◆ **What is required**
Compute how many lines in the entries below include the string "width". Only the number is wanted.

──────── Supplied material

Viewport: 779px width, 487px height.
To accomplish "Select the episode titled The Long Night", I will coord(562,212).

────────────────
──────── Supplied material

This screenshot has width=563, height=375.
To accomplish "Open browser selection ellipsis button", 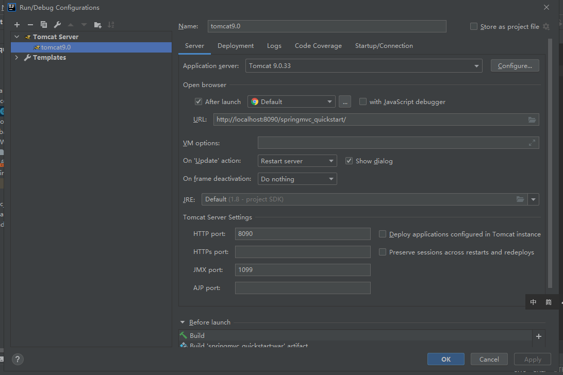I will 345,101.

────────────────
──────── Supplied material

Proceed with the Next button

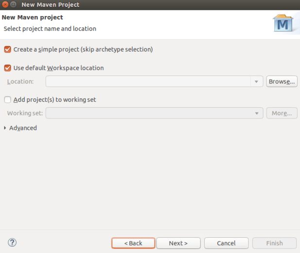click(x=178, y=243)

────────────────

◆ **Solution to the exercise**
2